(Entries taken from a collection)
━━━━━━━━━━
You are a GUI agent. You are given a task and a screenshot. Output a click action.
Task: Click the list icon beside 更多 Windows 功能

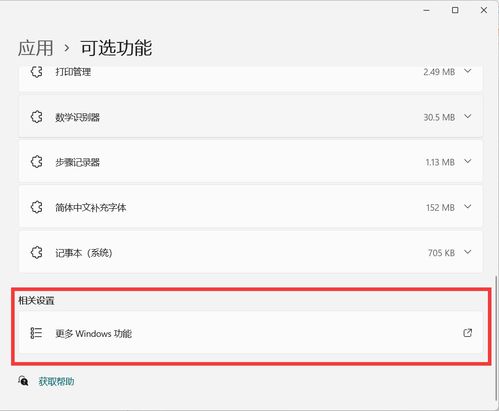click(x=36, y=333)
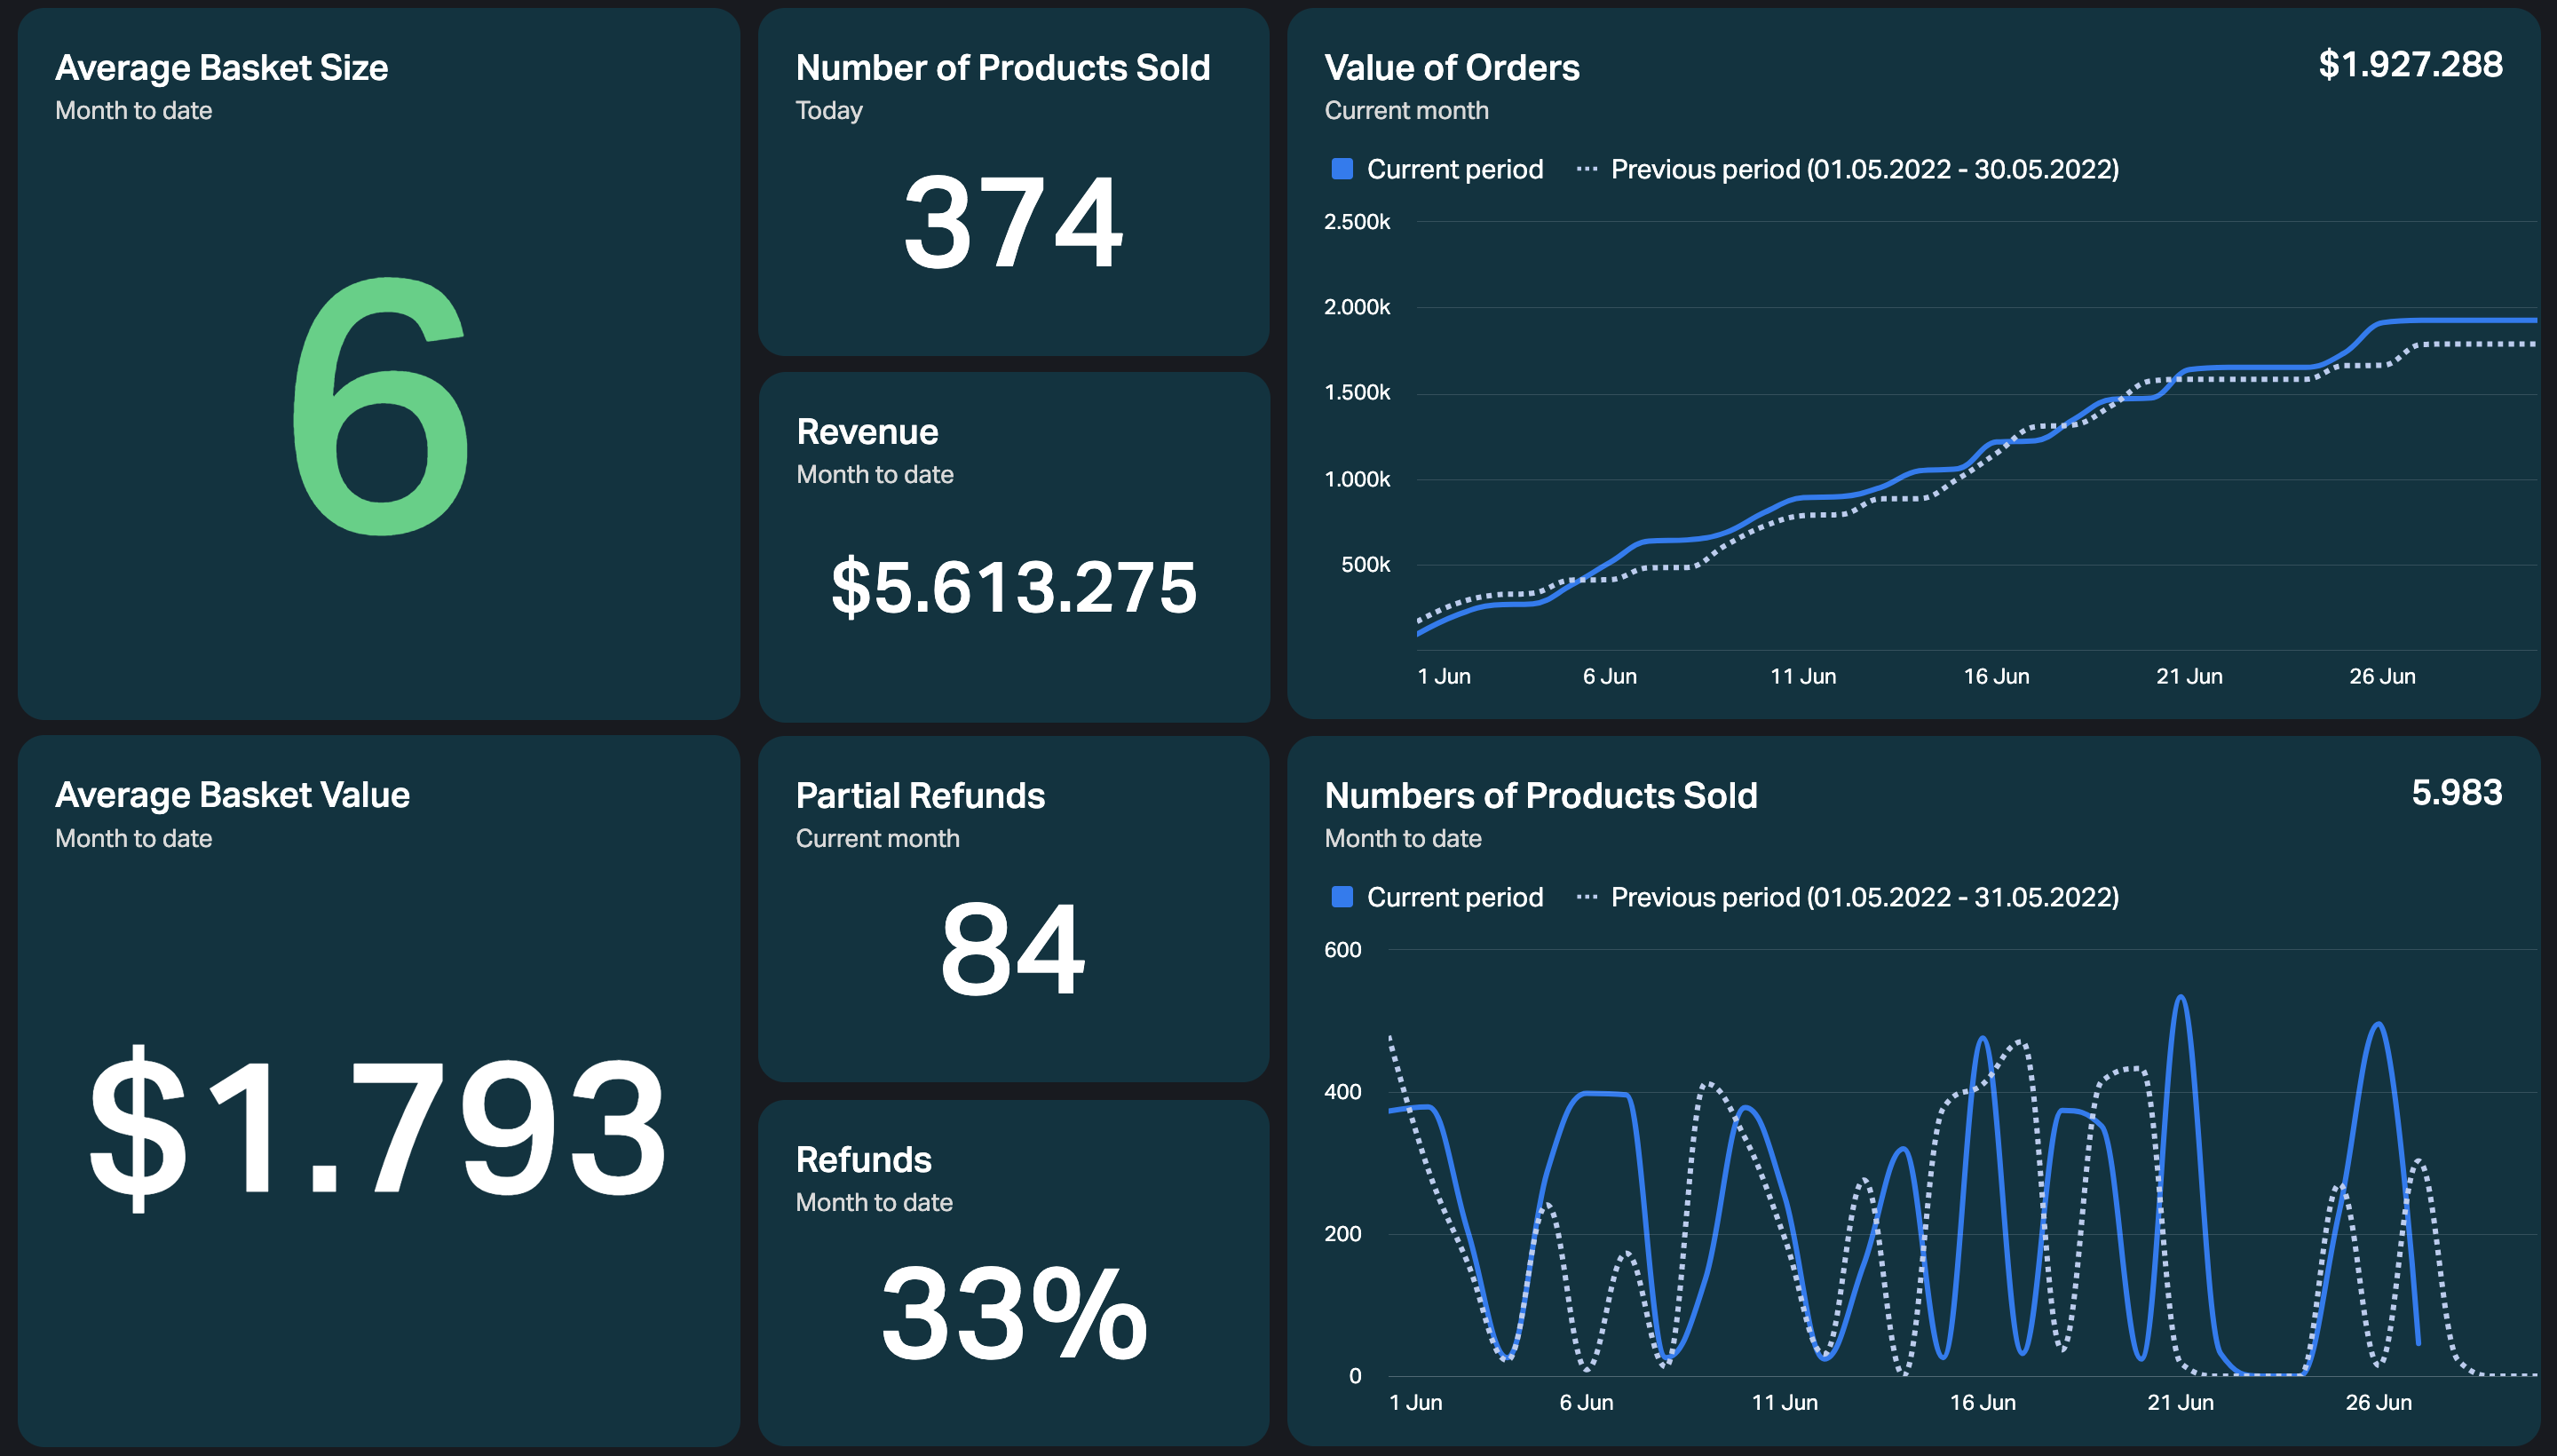Click the dotted Previous period icon in Value of Orders legend
This screenshot has width=2557, height=1456.
tap(1586, 169)
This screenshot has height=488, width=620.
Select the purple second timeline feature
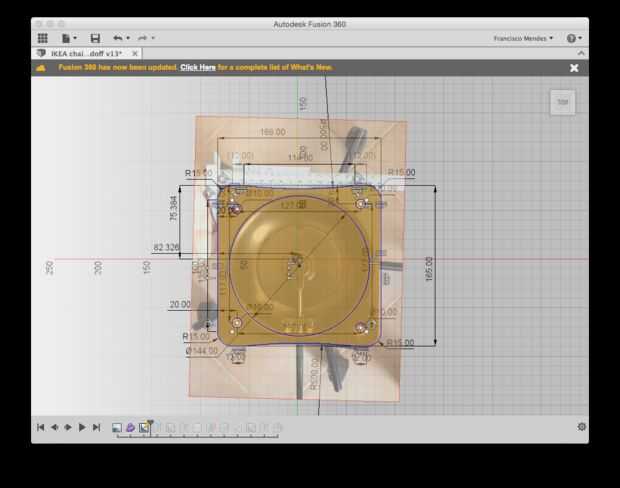(130, 427)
━━━━━━━━━━
:: Exercise ::
A verbatim reproduction of each entry is expected, with every picture omitted.

:: Exercise answer ::
You are a GUI agent. You are given a task and a screenshot. Output a click action.
Task: Click the list icon beside 更多 Windows 功能

click(x=36, y=333)
Click the dotted Previous period icon in Value of Orders legend
This screenshot has width=2557, height=1456.
tap(1586, 169)
This screenshot has height=488, width=620.
Select the purple second timeline feature
(130, 427)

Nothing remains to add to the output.